AIM OF THE EXERCISE:
Edit the part of the data that opens with the line containing "will tap(641, 39)." and closes with the line containing "[x=297, y=245]", replacing "Collapse" with "Expand". Reproduce only those lines, with nothing else changed.

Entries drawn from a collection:
----

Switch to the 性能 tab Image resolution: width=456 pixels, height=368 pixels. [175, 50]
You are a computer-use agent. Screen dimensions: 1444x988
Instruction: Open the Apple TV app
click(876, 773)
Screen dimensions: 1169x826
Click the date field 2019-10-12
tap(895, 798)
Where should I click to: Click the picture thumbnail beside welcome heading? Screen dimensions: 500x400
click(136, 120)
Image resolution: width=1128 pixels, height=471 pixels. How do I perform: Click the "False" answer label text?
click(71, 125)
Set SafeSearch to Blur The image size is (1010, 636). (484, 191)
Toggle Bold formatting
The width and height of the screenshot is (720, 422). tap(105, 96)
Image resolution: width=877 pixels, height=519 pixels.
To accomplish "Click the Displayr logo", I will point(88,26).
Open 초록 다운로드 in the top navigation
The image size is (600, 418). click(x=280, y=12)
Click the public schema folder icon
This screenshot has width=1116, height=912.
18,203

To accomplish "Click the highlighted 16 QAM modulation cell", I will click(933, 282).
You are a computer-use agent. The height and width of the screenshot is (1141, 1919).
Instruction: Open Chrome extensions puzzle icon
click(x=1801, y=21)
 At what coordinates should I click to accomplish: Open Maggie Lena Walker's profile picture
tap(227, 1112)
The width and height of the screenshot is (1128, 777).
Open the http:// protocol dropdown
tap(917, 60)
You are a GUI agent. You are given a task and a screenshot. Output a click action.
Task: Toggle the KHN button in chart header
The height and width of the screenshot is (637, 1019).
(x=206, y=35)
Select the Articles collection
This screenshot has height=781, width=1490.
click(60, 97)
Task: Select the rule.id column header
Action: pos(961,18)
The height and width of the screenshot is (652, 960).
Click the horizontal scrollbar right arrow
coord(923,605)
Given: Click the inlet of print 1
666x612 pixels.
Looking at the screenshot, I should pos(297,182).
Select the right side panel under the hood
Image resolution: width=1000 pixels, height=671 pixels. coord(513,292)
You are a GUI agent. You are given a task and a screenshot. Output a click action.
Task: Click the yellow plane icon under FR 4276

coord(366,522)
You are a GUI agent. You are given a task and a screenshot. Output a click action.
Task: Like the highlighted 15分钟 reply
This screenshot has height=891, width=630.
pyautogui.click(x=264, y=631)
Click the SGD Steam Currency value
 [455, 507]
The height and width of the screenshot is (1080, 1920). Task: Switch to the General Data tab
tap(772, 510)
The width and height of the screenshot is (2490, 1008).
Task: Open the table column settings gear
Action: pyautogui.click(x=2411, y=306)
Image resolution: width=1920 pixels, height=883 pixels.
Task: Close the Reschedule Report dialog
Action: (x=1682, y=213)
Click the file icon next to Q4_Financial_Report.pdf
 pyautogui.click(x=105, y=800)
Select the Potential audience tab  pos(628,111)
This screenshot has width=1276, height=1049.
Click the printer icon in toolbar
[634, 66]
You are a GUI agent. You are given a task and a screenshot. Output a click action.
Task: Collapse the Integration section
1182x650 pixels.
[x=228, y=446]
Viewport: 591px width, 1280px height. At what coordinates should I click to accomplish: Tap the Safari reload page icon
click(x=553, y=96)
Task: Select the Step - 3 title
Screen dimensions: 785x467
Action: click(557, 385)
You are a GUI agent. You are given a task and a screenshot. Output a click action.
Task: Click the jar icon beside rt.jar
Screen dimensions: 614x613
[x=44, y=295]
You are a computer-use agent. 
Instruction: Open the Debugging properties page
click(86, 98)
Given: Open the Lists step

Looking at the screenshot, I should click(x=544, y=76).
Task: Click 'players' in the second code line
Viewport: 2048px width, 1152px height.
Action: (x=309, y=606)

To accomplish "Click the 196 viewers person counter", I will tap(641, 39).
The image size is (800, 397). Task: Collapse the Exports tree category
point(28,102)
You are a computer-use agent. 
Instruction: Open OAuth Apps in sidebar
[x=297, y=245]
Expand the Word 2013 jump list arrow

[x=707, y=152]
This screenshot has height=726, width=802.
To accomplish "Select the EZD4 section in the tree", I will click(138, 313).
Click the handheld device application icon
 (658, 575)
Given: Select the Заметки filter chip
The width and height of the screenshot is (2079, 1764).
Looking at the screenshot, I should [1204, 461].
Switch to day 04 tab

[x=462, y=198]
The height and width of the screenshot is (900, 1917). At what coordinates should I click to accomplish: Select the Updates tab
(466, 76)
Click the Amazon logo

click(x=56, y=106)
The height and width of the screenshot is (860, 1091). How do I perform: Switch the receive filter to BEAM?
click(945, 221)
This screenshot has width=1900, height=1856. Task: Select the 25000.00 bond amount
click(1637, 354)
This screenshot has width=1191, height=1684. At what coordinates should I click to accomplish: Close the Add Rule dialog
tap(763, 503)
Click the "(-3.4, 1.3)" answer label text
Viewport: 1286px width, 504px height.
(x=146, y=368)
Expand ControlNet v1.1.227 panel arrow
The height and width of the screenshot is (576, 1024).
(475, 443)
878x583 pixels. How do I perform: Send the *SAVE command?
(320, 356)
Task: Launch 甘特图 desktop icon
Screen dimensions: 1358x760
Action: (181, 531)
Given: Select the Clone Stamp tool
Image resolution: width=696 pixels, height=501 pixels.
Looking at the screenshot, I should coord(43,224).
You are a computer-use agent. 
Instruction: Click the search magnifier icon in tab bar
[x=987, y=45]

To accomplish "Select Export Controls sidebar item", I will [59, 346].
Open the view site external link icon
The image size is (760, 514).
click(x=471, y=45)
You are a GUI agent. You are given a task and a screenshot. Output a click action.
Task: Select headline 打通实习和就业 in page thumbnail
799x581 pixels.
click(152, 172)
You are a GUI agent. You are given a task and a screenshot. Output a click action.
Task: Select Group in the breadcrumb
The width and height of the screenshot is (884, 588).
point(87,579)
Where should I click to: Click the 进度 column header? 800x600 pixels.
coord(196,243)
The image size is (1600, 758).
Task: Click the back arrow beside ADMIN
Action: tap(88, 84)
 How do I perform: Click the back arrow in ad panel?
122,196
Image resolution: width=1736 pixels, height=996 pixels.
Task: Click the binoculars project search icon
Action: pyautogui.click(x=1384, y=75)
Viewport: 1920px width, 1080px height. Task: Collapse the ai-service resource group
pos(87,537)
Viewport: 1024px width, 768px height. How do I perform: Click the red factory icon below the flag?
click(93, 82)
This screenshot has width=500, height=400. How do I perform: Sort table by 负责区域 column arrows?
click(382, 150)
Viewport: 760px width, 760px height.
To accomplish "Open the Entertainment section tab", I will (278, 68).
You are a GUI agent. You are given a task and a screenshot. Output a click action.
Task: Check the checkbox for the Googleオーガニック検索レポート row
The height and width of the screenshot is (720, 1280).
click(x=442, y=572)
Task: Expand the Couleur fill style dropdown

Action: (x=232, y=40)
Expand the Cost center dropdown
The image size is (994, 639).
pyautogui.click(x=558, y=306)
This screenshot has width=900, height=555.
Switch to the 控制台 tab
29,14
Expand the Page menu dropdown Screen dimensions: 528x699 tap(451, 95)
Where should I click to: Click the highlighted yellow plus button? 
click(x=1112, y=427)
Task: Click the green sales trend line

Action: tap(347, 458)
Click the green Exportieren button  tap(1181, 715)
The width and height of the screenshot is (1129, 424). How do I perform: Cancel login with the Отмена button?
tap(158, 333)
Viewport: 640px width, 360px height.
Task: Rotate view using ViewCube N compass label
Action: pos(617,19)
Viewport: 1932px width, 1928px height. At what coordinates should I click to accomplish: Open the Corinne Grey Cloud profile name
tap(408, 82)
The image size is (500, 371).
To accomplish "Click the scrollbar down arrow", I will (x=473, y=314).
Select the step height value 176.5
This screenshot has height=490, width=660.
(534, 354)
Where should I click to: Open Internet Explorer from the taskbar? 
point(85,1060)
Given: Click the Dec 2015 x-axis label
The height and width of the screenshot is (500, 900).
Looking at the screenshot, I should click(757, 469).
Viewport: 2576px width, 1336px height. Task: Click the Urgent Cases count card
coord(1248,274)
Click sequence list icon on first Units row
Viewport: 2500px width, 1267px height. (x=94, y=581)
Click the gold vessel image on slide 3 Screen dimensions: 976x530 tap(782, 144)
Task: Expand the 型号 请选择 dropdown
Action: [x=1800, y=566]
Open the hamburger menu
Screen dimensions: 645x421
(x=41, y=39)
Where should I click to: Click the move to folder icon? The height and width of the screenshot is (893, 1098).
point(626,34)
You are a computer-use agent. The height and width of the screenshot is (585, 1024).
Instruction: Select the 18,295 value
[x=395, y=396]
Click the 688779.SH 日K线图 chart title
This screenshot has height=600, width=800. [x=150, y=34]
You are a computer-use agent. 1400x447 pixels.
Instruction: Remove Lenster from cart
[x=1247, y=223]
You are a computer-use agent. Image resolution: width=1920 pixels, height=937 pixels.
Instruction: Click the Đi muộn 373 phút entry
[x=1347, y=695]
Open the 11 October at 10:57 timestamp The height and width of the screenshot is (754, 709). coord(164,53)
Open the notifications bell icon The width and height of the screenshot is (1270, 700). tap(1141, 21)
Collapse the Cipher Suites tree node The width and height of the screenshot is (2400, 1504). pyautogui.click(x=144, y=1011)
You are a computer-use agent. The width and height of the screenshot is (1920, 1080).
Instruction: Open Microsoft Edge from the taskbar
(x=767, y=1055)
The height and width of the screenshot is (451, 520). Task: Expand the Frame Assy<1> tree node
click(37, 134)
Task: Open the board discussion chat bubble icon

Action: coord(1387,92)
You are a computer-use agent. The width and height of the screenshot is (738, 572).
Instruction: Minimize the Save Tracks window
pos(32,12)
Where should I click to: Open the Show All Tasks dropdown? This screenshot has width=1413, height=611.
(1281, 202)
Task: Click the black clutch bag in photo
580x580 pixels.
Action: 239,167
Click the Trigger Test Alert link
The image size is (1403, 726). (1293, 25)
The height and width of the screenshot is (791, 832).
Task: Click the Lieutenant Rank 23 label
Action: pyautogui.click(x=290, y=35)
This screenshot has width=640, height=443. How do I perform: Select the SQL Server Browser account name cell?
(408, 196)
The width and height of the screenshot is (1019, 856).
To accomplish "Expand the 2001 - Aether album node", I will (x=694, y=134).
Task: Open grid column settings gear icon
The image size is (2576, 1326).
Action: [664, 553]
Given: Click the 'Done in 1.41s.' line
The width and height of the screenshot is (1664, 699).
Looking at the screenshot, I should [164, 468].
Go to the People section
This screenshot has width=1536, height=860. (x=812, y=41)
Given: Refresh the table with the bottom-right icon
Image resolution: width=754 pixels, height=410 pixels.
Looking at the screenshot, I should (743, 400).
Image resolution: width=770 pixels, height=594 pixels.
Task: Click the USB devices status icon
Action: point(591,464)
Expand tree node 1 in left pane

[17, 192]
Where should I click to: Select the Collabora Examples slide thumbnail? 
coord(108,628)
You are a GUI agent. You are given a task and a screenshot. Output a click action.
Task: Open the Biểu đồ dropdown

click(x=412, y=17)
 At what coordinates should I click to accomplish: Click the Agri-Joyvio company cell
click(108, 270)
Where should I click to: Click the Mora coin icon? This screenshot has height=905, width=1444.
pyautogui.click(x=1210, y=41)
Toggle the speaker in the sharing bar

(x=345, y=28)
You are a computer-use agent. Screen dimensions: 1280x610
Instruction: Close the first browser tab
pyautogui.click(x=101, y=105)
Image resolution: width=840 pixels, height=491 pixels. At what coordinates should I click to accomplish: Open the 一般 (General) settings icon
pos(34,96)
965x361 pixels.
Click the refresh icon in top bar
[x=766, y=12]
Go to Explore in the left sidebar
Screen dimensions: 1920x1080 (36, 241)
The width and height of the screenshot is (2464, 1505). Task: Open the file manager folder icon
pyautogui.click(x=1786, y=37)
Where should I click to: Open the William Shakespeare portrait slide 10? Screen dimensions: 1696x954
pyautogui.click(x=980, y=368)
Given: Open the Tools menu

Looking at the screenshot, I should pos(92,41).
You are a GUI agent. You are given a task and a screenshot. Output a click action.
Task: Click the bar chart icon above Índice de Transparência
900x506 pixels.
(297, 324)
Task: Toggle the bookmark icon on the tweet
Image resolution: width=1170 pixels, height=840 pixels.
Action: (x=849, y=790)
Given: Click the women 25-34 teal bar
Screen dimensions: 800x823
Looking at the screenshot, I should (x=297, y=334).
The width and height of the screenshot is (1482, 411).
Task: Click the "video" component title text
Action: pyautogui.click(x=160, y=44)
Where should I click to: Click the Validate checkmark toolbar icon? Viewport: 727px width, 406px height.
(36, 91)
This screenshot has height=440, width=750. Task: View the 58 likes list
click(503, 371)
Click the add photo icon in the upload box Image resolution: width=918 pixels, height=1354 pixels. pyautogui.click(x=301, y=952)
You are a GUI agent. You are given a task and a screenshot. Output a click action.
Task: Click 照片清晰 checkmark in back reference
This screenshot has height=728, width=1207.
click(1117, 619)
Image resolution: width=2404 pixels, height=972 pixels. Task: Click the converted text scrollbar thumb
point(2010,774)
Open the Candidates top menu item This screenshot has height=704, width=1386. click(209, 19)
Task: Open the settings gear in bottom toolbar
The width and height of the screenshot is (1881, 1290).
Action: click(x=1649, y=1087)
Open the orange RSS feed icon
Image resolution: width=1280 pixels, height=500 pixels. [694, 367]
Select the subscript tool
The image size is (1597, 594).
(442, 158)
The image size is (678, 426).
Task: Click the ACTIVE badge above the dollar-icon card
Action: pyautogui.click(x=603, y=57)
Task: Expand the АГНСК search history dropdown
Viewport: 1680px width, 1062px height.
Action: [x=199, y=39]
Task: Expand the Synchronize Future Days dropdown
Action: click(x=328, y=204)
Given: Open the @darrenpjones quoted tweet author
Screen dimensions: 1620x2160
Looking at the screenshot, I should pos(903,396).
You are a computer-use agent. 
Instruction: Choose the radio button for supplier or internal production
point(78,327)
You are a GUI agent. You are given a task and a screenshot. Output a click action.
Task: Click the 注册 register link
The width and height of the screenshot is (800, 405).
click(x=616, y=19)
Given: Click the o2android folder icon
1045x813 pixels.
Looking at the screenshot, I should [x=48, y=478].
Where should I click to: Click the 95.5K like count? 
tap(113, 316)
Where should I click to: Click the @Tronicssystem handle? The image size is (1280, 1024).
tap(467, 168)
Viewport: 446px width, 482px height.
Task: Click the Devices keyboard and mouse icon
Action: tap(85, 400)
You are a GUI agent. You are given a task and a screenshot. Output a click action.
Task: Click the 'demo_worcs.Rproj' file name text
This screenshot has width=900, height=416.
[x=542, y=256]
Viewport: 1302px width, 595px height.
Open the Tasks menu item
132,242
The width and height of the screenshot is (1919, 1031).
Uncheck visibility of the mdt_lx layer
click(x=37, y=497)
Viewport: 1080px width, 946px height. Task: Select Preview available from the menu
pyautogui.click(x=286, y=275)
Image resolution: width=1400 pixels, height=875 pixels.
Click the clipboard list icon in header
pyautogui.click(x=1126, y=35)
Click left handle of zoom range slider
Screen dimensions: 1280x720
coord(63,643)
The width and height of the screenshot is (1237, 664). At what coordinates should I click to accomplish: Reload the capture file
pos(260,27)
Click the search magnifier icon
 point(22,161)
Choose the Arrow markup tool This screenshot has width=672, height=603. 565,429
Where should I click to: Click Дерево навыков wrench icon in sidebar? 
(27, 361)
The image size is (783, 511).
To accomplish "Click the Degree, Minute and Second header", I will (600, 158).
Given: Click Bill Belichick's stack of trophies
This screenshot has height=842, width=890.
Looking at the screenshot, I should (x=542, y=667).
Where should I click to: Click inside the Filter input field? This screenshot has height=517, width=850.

----

THE SOLUTION:
To accomplish "Click the 196 viewers person counter", I will tap(641, 39).
The image size is (800, 397). Task: Expand the Exports tree category
point(28,102)
You are a computer-use agent. 
Instruction: Open OAuth Apps in sidebar
[x=297, y=245]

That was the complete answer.